TCU freshmen drink less than they did in 2002. Sort of.Earlier this year, the Alcohol and Drug Education Center surveyed 705 TCU students as part of a national effort to determine, among other things, the drinking habits of U.S. college students.
And it’s inherently clear: Not only are TCU freshmen drinking less each week (5.3 drinks in 2002 versus 3.6 this year), there’s also been a decrease in both “high-risk” (five or more in a session) and frequent heavy drinking.
So does this mean the Alcohol and Drug Education Center is doing its job well?
While researching this topic, I showed my findings to Angela Taylor, the center’s director and the associate dean of student affairs. She politely corrected my observation.
She explained that she doesn’t focus as much on year-to-year trends of a certain classification as she does on how much of a decrease there is between statistics for freshmen and those for sophomores.
That is, if second-year students are drinking less than they did during their first year of college, the center has done its job.
And that’s exactly what has happened. This year’s survey showed a decrease between freshmen and sophomores in average number of drinks a week (3.6 to 3.0), the amount of students who engage in high-risk drinking (38.5 percent to 33.2 percent) and the frequency of heavy drinking (23 percent to 15.1 percent).
Taylor said TCU isn’t really trying to stop underage drinking. Instead, the goal is education, responsibility and control.
“Yes, we do want to prevent underage drinking,” she said. “But at the same time, we know some students are going to choose to drink.”

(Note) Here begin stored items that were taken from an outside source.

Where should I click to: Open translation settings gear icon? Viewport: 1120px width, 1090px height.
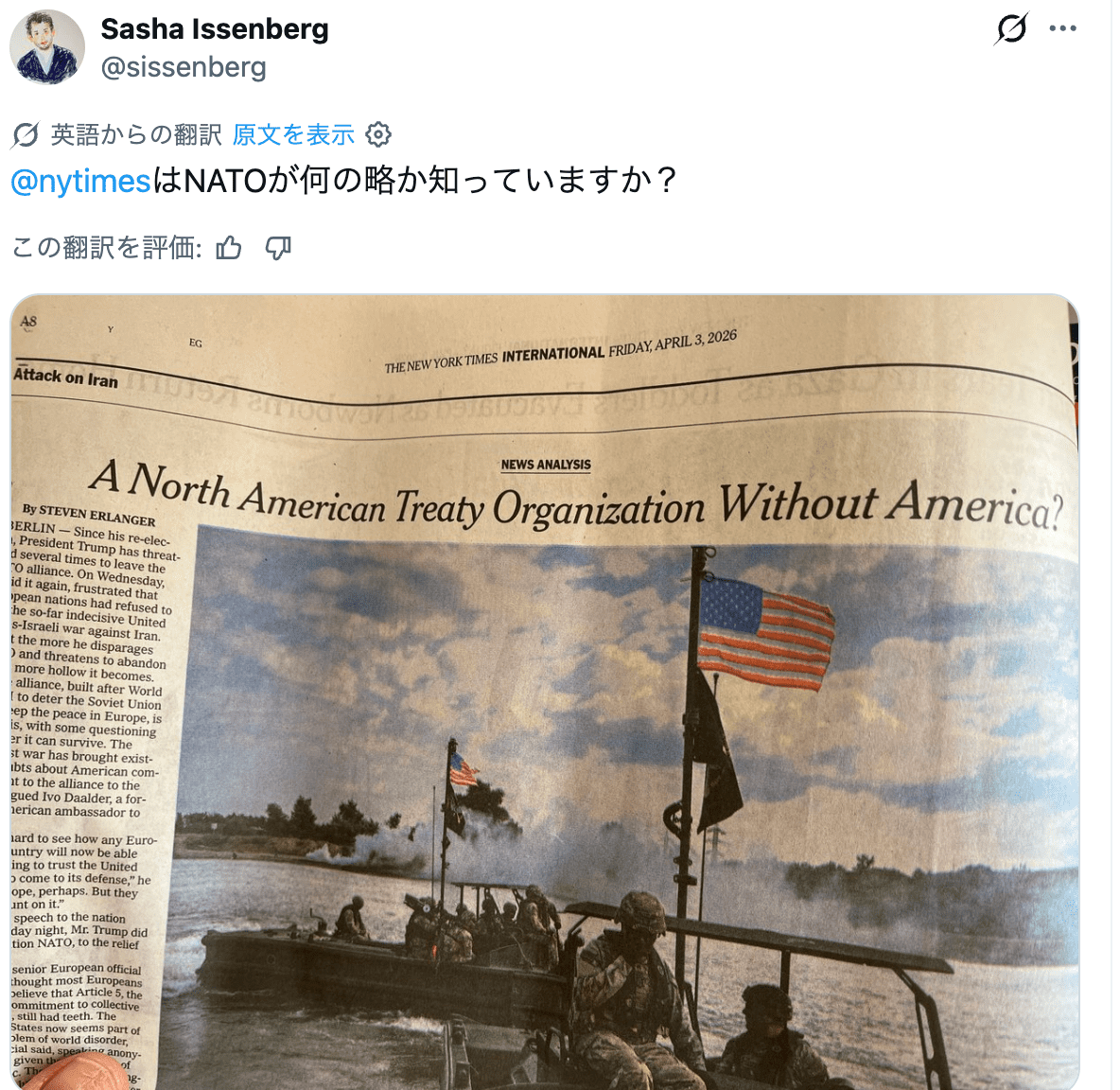377,134
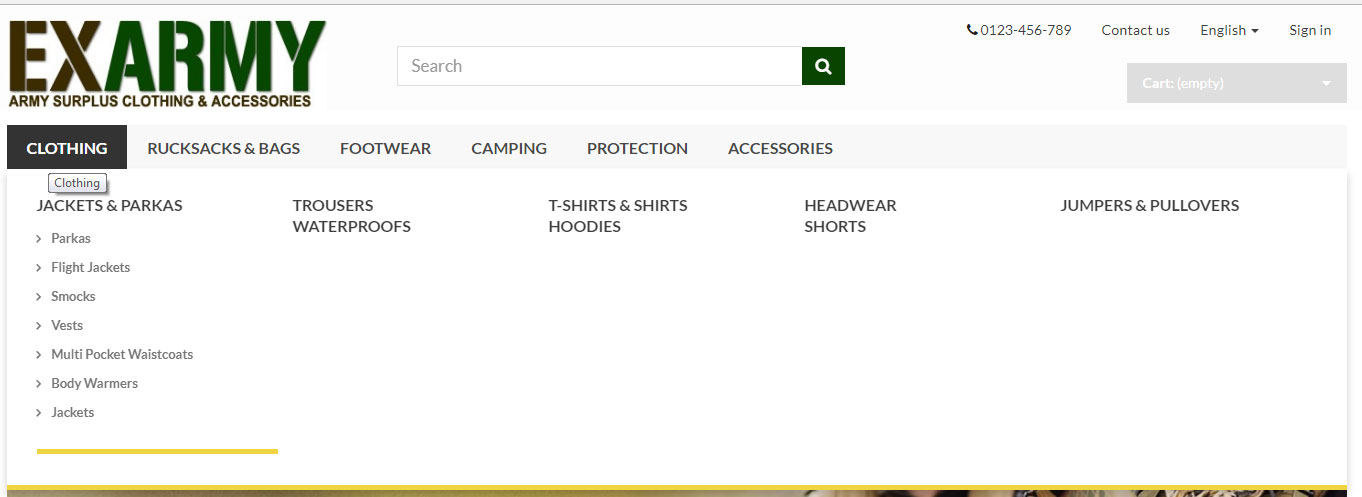Open the Clothing menu tab
Viewport: 1362px width, 497px height.
[x=67, y=148]
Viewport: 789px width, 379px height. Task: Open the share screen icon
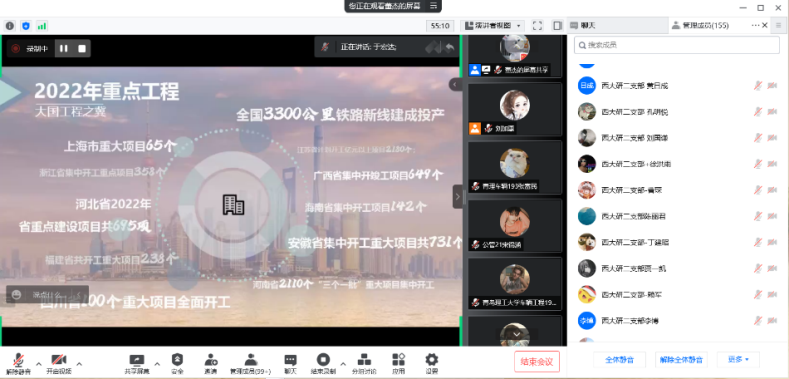pyautogui.click(x=137, y=363)
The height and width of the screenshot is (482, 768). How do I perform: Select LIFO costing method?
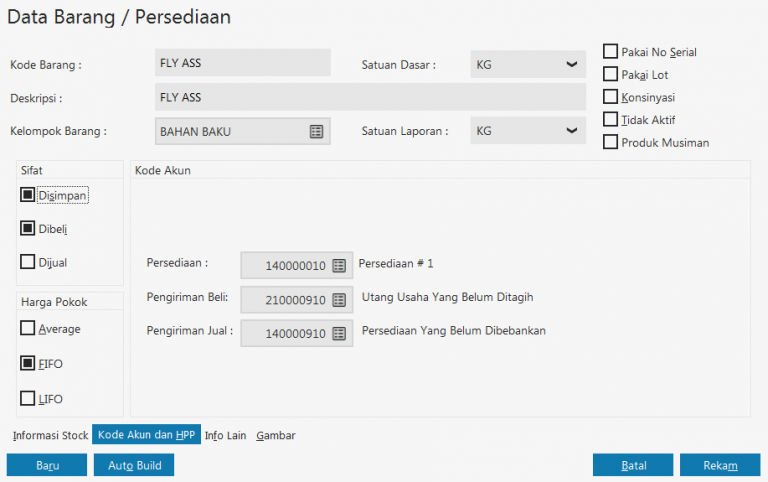(28, 399)
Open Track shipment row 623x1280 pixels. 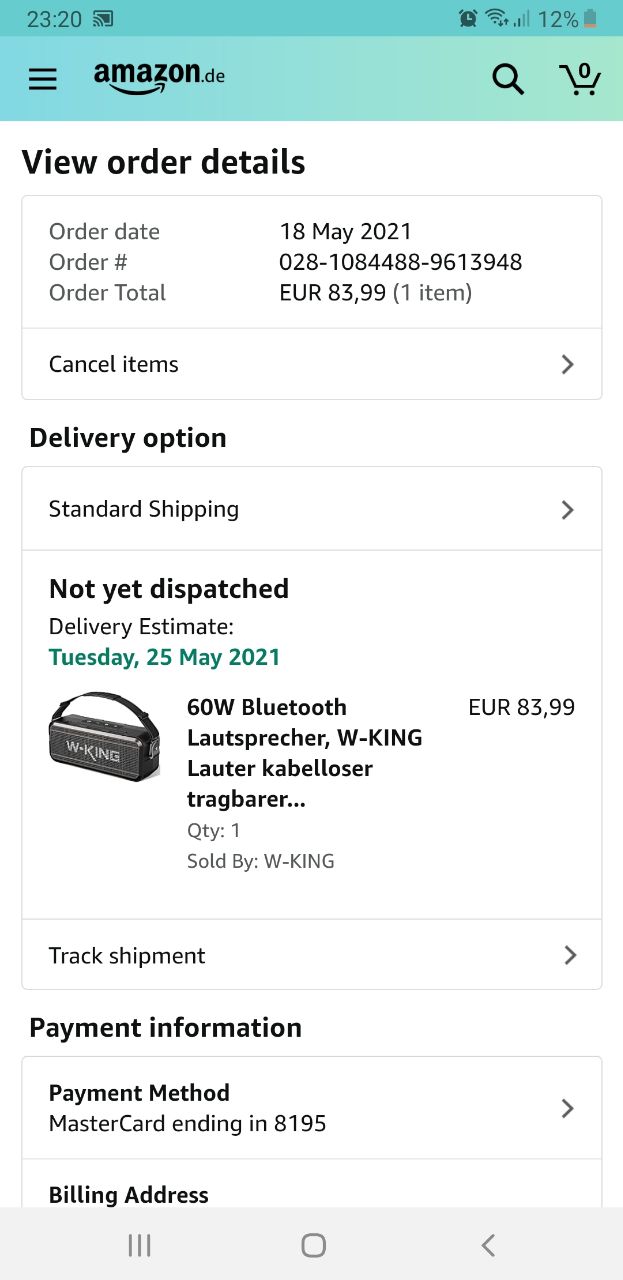coord(127,955)
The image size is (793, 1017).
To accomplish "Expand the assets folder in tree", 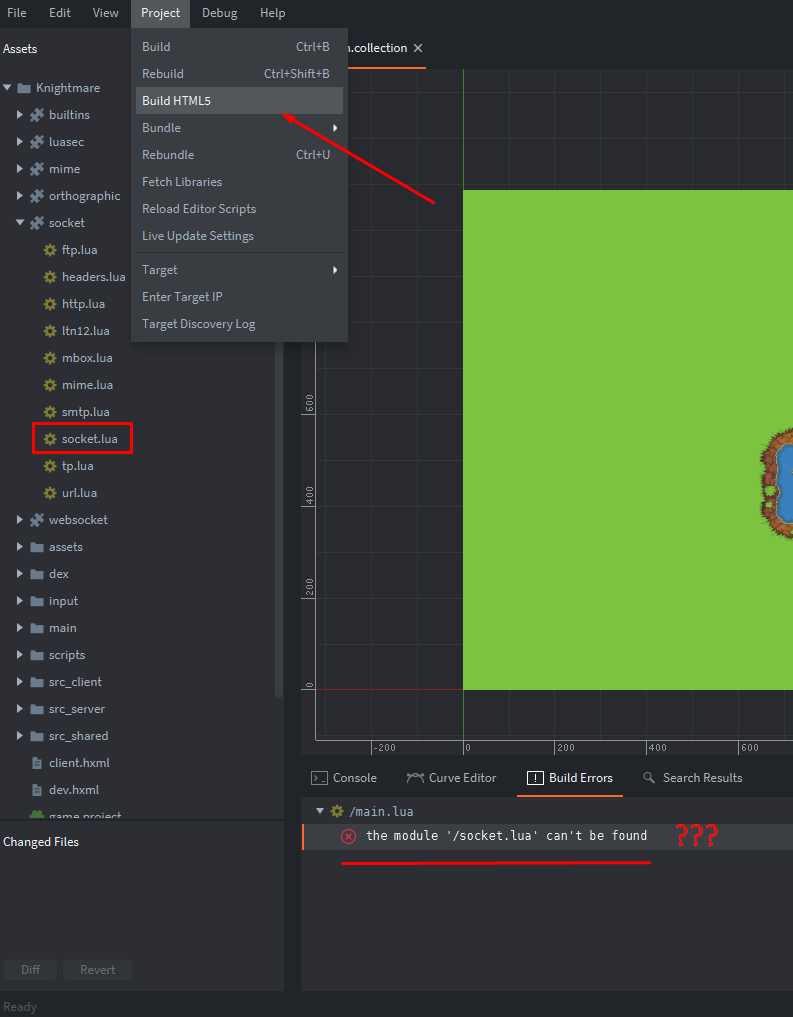I will point(19,547).
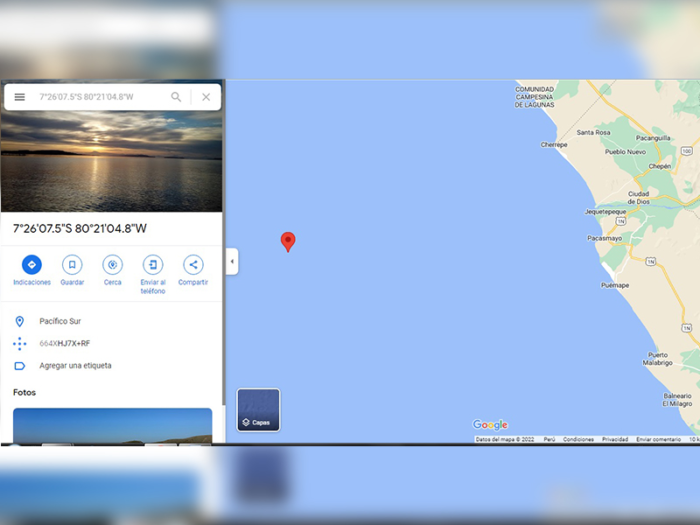
Task: Save location with the Guardar icon
Action: (72, 265)
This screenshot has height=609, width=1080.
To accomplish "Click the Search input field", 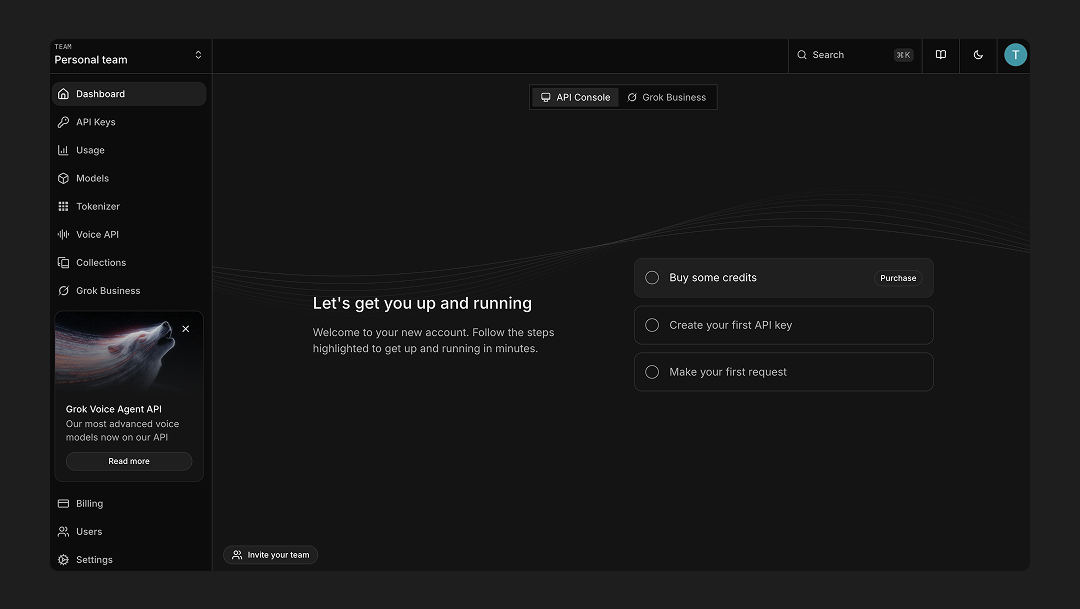I will click(855, 55).
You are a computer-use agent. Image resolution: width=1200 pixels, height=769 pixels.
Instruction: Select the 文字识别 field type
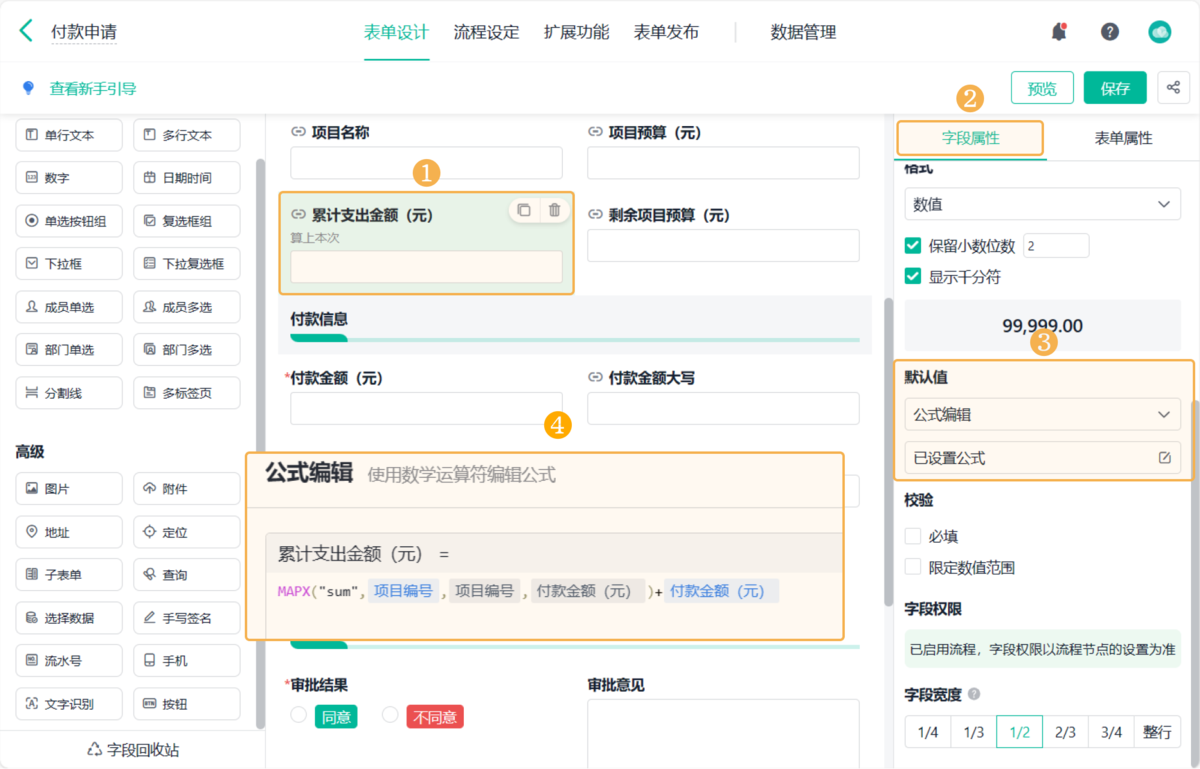(68, 703)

She said the center is using education and alcohol-free activities to make students think critically about their decisions.
“Education doesn’t change behavior,” she said. “But behavior can’t change without education.”
Good job, Dr. Taylor.
It’s great to see a member of the administration who not only takes an active role in the welfare of students, but also gives them the opportunity to make mistakes and learn from them within a controlled environment.
It would be much easier and cheaper for TCU to turn underage drinkers over to the police. Instead, the administration is taking what could be considered a problem and making it a learning experience. They’re doing students a favor in a very big way.
Through surveys, counseling sessions and careful treatment, TCU and Taylor’s center have endeavored to show students that they matter as individuals.
And by co-sponsoring alcohol-free and alcohol-controlled parties and events with groups such as Hyperfrogs, Programming Council and the athletics department, they are trying to enlighten everyone on the dangers of irresponsible drinking.
Now it’s up to the students.
I’m not saying everyone should join Hyperfrogs or Programming Council (though they would be thrilled), but we should support those organizations by attending their events.
Check out this week’s tailgate party and, if you’re of age, bring a couple beers. That way, you can both enjoy a drink and prove to yourself and the world that there’s nothing wrong with drinking responsibly.
And next month, celebrate National Collegiate Alcohol Awareness Week from Oct. 24 to 28 by dropping by the Student Center to see what Hyperfrogs is doing. They’ll have surveys and information there all week.
You could even show support by planning an alcohol-free outing with friends.
As Taylor told me, “There are a lot of opportunities in the Fort Worth community that students don’t take advantage of.”
She suggests trips to the Fort Worth’s award-winning zoo, museums, concert halls and theater venues.
Furthermore, if you run out of Fort Worth to explore, there’s always that city to the east. I hear its symphony orchestra and opera company are amazing.
As you can see, there are plenty of fun things to do that don’t involve alcohol. But if you just can’t help yourself, please remember to be responsible.
Possibly the most sobering statistic in TCU’s survey results shows that 28.1 percent of TCU students have driven a car while under the influence, a rate that’s just slightly below the national average.
Know your limits. And if you’re not able to drive, call a friend, a cab or even the police. For those of you who are underage, understand that drinking isn’t the end-all, be-all of life.
Safety and responsibility are the two most important parts of any occasion. Don’t sacrifice them just for fun.
Brian Wooddell is a senior news-editorial journalism major from The Woodlands.